EXERCISE INSTRUCTIONS:
Render the material below as a numbered list, leaving out any blank lines.

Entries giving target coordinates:
"""

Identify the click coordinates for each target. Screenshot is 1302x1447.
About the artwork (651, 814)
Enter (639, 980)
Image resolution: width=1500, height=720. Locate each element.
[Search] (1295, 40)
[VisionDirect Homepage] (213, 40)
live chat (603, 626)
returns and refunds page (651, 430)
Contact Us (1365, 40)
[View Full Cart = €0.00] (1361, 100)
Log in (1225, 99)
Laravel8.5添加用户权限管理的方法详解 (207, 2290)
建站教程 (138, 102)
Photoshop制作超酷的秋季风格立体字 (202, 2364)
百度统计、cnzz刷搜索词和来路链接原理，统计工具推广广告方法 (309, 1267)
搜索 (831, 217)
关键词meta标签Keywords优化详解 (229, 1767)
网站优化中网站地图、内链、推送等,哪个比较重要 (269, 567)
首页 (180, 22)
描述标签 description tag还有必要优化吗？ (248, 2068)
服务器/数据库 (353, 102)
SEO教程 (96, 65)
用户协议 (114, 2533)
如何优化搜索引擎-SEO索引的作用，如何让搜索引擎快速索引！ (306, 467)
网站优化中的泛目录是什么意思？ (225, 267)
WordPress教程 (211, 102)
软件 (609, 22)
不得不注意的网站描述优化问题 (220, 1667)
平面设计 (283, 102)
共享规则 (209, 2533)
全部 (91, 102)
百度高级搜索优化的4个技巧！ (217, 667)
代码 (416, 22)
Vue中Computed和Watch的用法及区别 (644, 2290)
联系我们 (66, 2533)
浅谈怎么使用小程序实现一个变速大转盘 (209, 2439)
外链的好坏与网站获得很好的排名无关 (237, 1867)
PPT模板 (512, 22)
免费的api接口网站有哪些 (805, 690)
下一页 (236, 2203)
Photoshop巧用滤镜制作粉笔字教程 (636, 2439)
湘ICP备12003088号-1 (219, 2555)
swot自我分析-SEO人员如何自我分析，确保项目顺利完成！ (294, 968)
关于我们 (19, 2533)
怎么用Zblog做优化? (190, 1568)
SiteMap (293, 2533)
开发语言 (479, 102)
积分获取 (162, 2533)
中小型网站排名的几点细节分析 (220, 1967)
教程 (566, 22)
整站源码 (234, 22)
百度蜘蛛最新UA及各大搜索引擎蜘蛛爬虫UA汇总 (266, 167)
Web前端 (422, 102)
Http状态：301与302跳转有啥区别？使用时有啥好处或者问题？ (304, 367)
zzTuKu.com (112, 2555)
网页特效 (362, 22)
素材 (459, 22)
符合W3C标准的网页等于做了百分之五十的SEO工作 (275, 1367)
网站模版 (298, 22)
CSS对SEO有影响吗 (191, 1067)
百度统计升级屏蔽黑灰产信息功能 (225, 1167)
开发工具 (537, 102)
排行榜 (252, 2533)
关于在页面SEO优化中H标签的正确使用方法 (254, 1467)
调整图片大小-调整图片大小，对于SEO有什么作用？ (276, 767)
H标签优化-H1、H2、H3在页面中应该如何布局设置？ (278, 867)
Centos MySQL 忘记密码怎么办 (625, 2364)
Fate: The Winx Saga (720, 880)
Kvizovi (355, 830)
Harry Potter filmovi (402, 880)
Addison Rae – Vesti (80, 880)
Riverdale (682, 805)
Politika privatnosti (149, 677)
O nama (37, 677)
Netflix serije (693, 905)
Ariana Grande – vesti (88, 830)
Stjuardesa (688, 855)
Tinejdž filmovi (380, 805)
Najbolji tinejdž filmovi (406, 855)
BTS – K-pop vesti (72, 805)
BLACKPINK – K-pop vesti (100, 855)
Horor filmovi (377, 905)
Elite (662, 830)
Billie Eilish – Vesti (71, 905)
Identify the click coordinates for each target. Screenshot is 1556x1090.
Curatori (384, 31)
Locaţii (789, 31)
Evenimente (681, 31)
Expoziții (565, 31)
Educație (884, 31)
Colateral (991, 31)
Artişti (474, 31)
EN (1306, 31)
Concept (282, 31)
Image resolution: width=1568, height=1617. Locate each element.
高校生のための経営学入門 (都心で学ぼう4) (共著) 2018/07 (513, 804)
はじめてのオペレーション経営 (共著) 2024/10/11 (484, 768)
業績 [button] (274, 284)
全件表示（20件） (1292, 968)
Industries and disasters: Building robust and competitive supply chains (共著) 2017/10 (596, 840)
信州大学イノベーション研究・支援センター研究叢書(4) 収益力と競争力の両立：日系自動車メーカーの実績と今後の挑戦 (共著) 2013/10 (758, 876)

"""

EXERCISE RESULT:
1. Identify the click coordinates for each target. Screenshot is 1302x1447.
2. About the artwork (651, 814)
3. Enter (639, 980)
4. Image resolution: width=1500, height=720. Locate each element.
5. [Search] (1295, 40)
6. [VisionDirect Homepage] (213, 40)
7. live chat (603, 626)
8. returns and refunds page (651, 430)
9. Contact Us (1365, 40)
10. [View Full Cart = €0.00] (1361, 100)
11. Log in (1225, 99)
12. Laravel8.5添加用户权限管理的方法详解 (207, 2290)
13. 建站教程 (138, 102)
14. Photoshop制作超酷的秋季风格立体字 (202, 2364)
15. 百度统计、cnzz刷搜索词和来路链接原理，统计工具推广广告方法 (309, 1267)
16. 搜索 (831, 217)
17. 关键词meta标签Keywords优化详解 (229, 1767)
18. 网站优化中网站地图、内链、推送等,哪个比较重要 (269, 567)
19. 首页 (180, 22)
20. 描述标签 description tag还有必要优化吗？ (248, 2068)
21. 服务器/数据库 (353, 102)
22. SEO教程 (96, 65)
23. 用户协议 (114, 2533)
24. 如何优化搜索引擎-SEO索引的作用，如何让搜索引擎快速索引！ (306, 467)
25. 网站优化中的泛目录是什么意思？ (225, 267)
26. WordPress教程 (211, 102)
27. 软件 (609, 22)
28. 不得不注意的网站描述优化问题 (220, 1667)
29. 平面设计 (283, 102)
30. 共享规则 (209, 2533)
31. 全部 (91, 102)
32. 百度高级搜索优化的4个技巧！ (217, 667)
33. 代码 (416, 22)
34. Vue中Computed和Watch的用法及区别 (644, 2290)
35. 联系我们 (66, 2533)
36. 浅谈怎么使用小程序实现一个变速大转盘 (209, 2439)
37. 外链的好坏与网站获得很好的排名无关 (237, 1867)
38. PPT模板 (512, 22)
39. 免费的api接口网站有哪些 (805, 690)
40. 下一页 (236, 2203)
41. Photoshop巧用滤镜制作粉笔字教程 (636, 2439)
42. 湘ICP备12003088号-1 (219, 2555)
43. swot自我分析-SEO人员如何自我分析，确保项目顺利完成！ (294, 968)
44. 关于我们 (19, 2533)
45. 怎么用Zblog做优化? (190, 1568)
46. SiteMap (293, 2533)
47. 开发语言 (479, 102)
48. 积分获取 (162, 2533)
49. 中小型网站排名的几点细节分析 (220, 1967)
50. 教程 (566, 22)
51. 整站源码 (234, 22)
52. 百度蜘蛛最新UA及各大搜索引擎蜘蛛爬虫UA汇总 (266, 167)
53. Web前端 (422, 102)
54. Http状态：301与302跳转有啥区别？使用时有啥好处或者问题？ (304, 367)
55. zzTuKu.com (112, 2555)
56. 网页特效 (362, 22)
57. 素材 (459, 22)
58. 符合W3C标准的网页等于做了百分之五十的SEO工作 (275, 1367)
59. 网站模版 (298, 22)
60. CSS对SEO有影响吗 (191, 1067)
61. 百度统计升级屏蔽黑灰产信息功能 (225, 1167)
62. 开发工具 (537, 102)
63. 排行榜 (252, 2533)
64. 关于在页面SEO优化中H标签的正确使用方法 (254, 1467)
65. 调整图片大小-调整图片大小，对于SEO有什么作用？ (276, 767)
66. H标签优化-H1、H2、H3在页面中应该如何布局设置？ (278, 867)
67. Centos MySQL 忘记密码怎么办 (625, 2364)
68. Fate: The Winx Saga (720, 880)
69. Kvizovi (355, 830)
70. Harry Potter filmovi (402, 880)
71. Addison Rae – Vesti (80, 880)
72. Riverdale (682, 805)
73. Politika privatnosti (149, 677)
74. O nama (37, 677)
75. Netflix serije (693, 905)
76. Ariana Grande – vesti (88, 830)
77. Stjuardesa (688, 855)
78. Tinejdž filmovi (380, 805)
79. Najbolji tinejdž filmovi (406, 855)
80. BTS – K-pop vesti (72, 805)
81. BLACKPINK – K-pop vesti (100, 855)
82. Horor filmovi (377, 905)
83. Elite (662, 830)
84. Billie Eilish – Vesti (71, 905)
85. Identify the click coordinates for each target. Screenshot is 1556x1090.
86. Curatori (384, 31)
87. Locaţii (789, 31)
88. Evenimente (681, 31)
89. Expoziții (565, 31)
90. Educație (884, 31)
91. Colateral (991, 31)
92. Artişti (474, 31)
93. EN (1306, 31)
94. Concept (282, 31)
95. Image resolution: width=1568, height=1617. Locate each element.
96. 高校生のための経営学入門 (都心で学ぼう4) (共著) 2018/07 (513, 804)
97. はじめてのオペレーション経営 (共著) 2024/10/11 (484, 768)
98. 業績 [button] (274, 284)
99. 全件表示（20件） (1292, 968)
100. Industries and disasters: Building robust and competitive supply chains (共著) 2017/10 (596, 840)
101. 信州大学イノベーション研究・支援センター研究叢書(4) 収益力と競争力の両立：日系自動車メーカーの実績と今後の挑戦 (共著) 2013/10 (758, 876)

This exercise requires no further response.